Mercredi 16 juillet 2008 à 23:01


                             ERIPHILE

Que dirais-tu, Doris, si, passant tout le reste,
Cet hymen de mes maux était le plus funeste?

                             DORIS
Quoi, Madame?

                             ERIPHILE
                             Tu vois avec étonnement
Que ma douleur ne souffre aucun soulagement.
Ecoute, et tu te vas étonner que je vive.
C'est peu d'être étrangère, inconnue et captive:
Ce destructeur fatal des tristes Lesbiens,
Cet Achille, l'auteur de tes maux et des miens,
Dont la sanglante main m'enleva prisonnière,
Qui m'arracha d'un coup ma naissance et ton père,
De qui, jusques au nom, tout doit m'être odieux,
Est de tous les mortels le plus cher à mes yeux.

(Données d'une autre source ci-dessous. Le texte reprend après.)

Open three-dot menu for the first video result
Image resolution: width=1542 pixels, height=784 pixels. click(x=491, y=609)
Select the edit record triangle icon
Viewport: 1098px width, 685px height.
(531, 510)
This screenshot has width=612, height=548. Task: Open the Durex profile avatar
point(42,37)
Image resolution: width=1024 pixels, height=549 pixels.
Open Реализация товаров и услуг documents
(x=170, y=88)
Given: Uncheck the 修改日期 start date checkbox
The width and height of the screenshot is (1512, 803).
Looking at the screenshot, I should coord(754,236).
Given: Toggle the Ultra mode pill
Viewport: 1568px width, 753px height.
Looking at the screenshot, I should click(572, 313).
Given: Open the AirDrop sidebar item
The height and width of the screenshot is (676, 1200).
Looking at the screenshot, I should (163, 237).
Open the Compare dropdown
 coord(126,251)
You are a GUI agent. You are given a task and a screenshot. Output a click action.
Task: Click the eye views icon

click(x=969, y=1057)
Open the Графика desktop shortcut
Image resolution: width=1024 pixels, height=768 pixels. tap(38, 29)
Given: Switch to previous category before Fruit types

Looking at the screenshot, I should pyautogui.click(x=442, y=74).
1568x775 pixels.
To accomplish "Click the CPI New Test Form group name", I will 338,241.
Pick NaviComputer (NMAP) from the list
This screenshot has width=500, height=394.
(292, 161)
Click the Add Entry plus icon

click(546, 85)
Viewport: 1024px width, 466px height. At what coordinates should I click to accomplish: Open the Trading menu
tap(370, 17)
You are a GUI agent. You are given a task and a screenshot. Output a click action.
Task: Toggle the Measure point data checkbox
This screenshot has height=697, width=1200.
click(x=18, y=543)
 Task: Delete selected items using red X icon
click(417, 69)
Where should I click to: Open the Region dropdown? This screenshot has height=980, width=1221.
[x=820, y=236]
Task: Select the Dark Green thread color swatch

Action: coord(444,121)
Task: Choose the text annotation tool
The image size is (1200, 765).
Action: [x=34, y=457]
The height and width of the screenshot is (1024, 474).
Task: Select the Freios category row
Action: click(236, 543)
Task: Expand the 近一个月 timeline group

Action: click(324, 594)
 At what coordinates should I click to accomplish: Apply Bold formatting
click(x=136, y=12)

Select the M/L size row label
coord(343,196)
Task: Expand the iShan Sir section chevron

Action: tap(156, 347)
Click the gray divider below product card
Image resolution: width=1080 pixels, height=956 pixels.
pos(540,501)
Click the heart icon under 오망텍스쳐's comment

                             DORIS
Ah! que me dites-vous?

                             ERIPHILE
                                           Je me flattais sans cesse
Qu'un silence éternel cacherait ma faiblesse.
Mais mon cœur trop pressé m'arrache ce discours,
Et te parle une fois pour se taire toujours.
Ne me demande point sur quel espoir fondée
De ce fatal amour je me vis possédée.
Je n'en accuse point quelques feintes douleurs
Dont je crus voir Achille honorer mes malheurs.
Le ciel s'est fait, sans doute, une joie inhumaine
A rassembler sur moi tous les traits de sa haine.
Rappellerai-je encor le souvenir affreux
Du jour qui dans les fers nous jeta toutes deux?
Dans les cruelles mains par qui je fus ravie
Je demeurai longtemps sans lumière et sans vie.
Enfin mes tristes yeux cherchèrent la clarté;
Et, me voyant presser d'un bras ensanglanté,
Je frémissais, Doris, et d'un vainqueur sauvage
Craignais de rencontrer l'effroyable visage.
J'entrai dans son vaisseau, détestant sa fureur,
Et toujours détournant ma vue avec horreur.
Je le vis: son aspect n'avait rien de farouche;
Je sentis le reproche expirer dans ma bouche;
Je sentis contre moi mon cœur se déclarer;
J'oubliai ma colère, et ne sus que pleurer.
Je me laissai conduire à cet aimable guide.
Je l'aimais à Lesbos, et je l'aime en Aulide.
Iphigénie en vain s'offre à me protéger
Et me tend une main prompte à me soulager:
Triste effet des fureurs dont je suis tourmentée!
Je n'accepte la main qu'elle m'a présentée
Que pour m'armer contre elle, et sans me découvrir,
Traverser son bonheur que je ne puis souffrir.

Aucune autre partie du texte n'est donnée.